Comments (10)
My first intention was to write some code that will produce a single unit's AST as an XML. It gives me an opportunity to use standard XML tools (e.g. XPath) to do some simple static analysis. For me XPath is the best way to query the tree. With XML and XPath I can easily ask questions like "give me a list of variables which start with 'abc'".
This project was not intended to be in open source, but now it is.
That's why class structure rather primitive (only TSyntaxNode class). Though more complex AST with typed AST nodes, visitor support and so forth is a good direction for future development.
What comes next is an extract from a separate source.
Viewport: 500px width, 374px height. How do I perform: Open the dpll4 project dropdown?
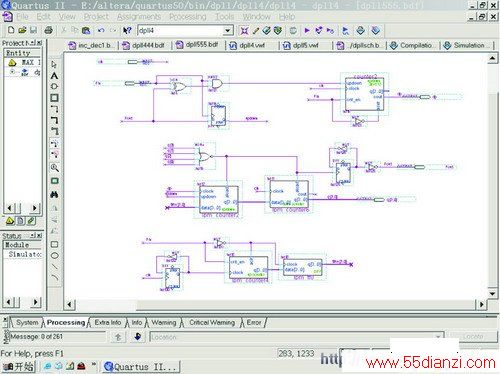click(227, 31)
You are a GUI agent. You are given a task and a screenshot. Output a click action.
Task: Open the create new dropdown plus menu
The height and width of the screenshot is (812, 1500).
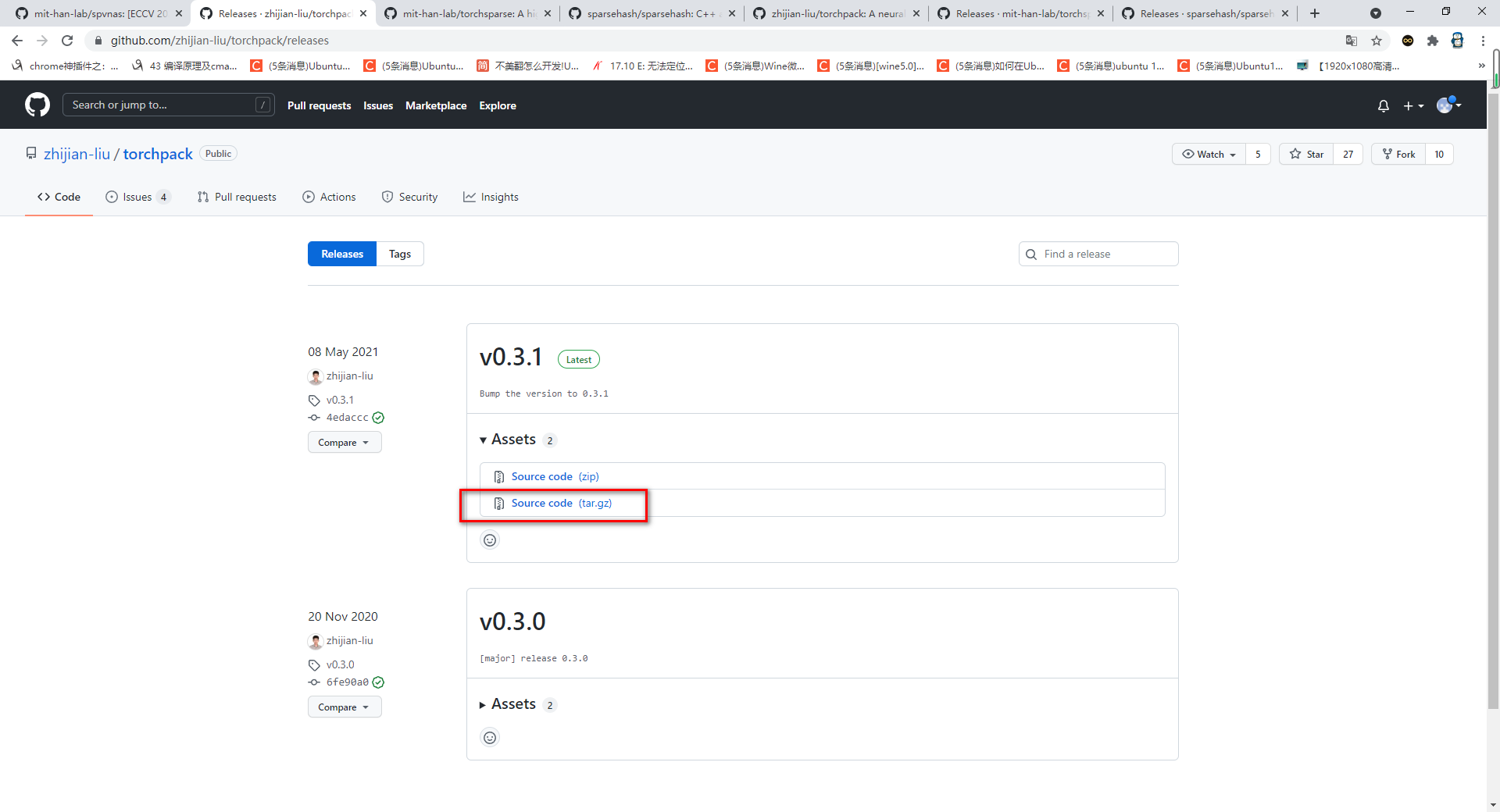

Error recovery is my pain too. But I still have no time to deal with it. If somebody wish to enhance the parser in order to make it able to recover from errors, it would be great.
At this moment the main weakness is the processing of unit's interface section (data types declarations and so forth) and project/package files (I was paying the most attention to unit). Parser is in good shape but syntax tree builder still ignores many details. So in near future I plan to concentrate on filling this gap. Any contributions are appreciated. We need to have complete AST tree before we could start thinking about a symbol table.
Your idea about a common parser for all IDE experts sounds promising.
Maybe one day it will become a reality.
from delphiast.
HI Vincent and Roman,
I was also thinking along the lines of a more strongly typed representation. I would be interested in helping out with it if needed. I have this dream of being able to for..in across all functions in a class, querying for matching names, parameter types, etc.
I also ran it across some of my code that failed to parse. I'll try and narrow down a minimal failing case later this week and see what I can find.
Cheers
Malcolm
from delphiast.
I don't have much time to work on it at the moment (trying to finish FB8) but I'll try and put some ideas to words and post here for comment. I'd hate to see multiple people all working on the same thing which then becomes a merge nightmare. I guess it would be good to define some goals for the project, what are we trying to achieve, what types of usage are envisaged etc.
from delphiast.
It is hard to define specific goals... How about "to produce a fully qualified abstract syntax tree"? Maybe you have more specific ideas?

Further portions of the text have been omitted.